Step-by-Step Solution:
Let M be the event that the man is selected and W be the event that the wife is selected.Given: P(M) = 1/7, so P(not M) = 1 - 1/7 = 6/7.Given: P(W) = 1/5, so P(not W) = 1 - 1/5 = 4/5.Exactly one of them is selected means either (M and not W) or (not M and W).Because the events are independent, we can multiply probabilities within each case.P(M and not W) = P(M) * P(not W) = (1/7) * (4/5) = 4/35.P(not M and W) = P(not M) * P(W) = (6/7) * (1/5) = 6/35.Total probability for exactly one selection = 4/35 + 6/35 = 10/35.Simplify 10/35 by dividing numerator and denominator by 5 to get 2/7.
Verification / Alternative check:
We can check consistency by also considering all possible outcomes.Possible outcomes: both selected, neither selected, exactly one selected.If we compute these separately and sum them, the total must be 1.However, for the purposes of this problem we only need the exactly one case, and the calculation gives 2/7, which is between 0 and 1 and seems reasonable given the relatively small individual probabilities.
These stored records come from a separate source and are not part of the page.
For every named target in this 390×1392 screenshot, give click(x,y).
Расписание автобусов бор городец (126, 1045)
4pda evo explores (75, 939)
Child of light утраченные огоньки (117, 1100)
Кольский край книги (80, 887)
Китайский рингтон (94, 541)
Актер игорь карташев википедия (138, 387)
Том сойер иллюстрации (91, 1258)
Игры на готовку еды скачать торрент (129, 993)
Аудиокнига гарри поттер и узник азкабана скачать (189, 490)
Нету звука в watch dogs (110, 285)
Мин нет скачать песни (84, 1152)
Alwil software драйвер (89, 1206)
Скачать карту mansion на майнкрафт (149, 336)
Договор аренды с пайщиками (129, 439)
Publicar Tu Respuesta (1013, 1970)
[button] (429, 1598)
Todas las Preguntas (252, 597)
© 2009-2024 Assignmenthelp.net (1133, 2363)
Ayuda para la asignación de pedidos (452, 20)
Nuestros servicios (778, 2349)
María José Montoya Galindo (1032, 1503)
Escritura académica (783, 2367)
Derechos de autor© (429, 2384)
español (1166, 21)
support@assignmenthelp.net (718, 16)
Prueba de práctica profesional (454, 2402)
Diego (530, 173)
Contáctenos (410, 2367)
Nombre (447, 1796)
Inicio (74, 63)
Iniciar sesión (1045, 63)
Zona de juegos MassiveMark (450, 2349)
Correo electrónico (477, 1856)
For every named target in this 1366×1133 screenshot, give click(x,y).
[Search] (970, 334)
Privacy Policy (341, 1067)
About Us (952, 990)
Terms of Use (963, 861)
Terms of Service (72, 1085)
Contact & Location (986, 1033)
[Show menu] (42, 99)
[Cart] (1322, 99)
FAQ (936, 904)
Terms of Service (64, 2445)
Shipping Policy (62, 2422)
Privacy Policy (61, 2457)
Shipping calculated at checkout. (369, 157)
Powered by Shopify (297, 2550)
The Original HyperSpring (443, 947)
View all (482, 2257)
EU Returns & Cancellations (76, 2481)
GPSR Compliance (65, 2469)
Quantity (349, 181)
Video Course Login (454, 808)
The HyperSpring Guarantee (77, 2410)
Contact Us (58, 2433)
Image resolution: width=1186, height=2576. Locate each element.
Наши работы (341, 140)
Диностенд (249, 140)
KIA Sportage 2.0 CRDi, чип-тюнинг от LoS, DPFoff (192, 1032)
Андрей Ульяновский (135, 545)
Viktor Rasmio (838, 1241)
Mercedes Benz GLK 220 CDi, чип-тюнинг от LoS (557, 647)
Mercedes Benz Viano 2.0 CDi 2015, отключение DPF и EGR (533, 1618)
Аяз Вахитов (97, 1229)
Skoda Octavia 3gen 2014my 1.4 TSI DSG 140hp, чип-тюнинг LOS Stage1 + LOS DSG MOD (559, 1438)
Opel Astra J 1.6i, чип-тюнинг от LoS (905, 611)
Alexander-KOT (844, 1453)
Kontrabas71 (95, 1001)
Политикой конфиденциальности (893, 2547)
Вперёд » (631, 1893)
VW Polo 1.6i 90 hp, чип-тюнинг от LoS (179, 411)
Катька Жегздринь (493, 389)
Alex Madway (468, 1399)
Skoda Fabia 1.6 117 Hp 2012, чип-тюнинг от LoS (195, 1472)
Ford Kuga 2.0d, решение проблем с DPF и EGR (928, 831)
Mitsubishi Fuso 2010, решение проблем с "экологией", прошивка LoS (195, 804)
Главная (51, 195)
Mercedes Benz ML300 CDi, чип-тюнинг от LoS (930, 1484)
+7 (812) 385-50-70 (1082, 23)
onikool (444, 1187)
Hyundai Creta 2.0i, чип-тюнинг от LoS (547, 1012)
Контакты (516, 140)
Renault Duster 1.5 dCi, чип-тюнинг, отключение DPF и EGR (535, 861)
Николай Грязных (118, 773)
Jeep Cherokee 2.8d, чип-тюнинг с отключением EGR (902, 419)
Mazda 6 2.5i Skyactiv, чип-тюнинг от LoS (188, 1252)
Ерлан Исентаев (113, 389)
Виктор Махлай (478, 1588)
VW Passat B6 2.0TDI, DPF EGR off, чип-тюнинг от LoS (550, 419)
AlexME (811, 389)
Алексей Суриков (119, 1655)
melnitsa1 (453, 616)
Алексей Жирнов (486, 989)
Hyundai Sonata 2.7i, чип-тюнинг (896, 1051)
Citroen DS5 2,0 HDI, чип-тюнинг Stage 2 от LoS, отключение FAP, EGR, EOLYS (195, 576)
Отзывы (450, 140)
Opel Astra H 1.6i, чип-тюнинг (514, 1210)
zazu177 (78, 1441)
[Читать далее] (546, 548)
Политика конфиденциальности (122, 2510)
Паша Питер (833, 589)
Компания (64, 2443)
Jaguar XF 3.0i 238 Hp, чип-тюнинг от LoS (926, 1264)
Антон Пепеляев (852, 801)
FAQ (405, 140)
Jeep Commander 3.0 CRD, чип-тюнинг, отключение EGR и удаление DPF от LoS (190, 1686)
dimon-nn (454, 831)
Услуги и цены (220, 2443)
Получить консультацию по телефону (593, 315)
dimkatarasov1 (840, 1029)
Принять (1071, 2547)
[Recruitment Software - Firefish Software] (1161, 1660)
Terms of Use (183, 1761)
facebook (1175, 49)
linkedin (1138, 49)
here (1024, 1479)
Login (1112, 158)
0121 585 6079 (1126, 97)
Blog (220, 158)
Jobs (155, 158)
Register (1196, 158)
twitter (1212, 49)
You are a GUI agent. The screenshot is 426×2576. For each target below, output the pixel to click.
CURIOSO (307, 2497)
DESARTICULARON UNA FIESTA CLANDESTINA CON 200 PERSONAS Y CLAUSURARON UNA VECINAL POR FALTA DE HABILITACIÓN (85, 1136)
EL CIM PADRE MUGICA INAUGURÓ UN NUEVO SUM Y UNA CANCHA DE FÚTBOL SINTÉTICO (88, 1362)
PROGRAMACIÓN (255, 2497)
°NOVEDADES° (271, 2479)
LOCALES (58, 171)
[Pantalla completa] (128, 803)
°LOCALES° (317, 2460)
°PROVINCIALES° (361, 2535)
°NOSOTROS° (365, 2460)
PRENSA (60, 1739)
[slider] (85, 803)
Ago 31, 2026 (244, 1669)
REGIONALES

Why Other Options Are Wrong:
1/7 corresponds to one portion of the exact one case, but omits the scenario where the wife is selected and the man is not. 3/4 and 4/5 are too large to be plausible given the small individual selection probabilities. 1/5 is simply the wife's selection probability and does not reflect the condition about the man's non selection.

Common Pitfalls:
Students sometimes confuse "exactly one" with "at least one" and compute 1 minus the probability that neither is selected. That approach would produce a different value. Another common mistake is forgetting that both ways of having exactly one selected must be counted. Always list the mutually exclusive cases explicitly when dealing with "exactly one" type problems.

Final Answer:
The probability that exactly one of them is selected is 2/7.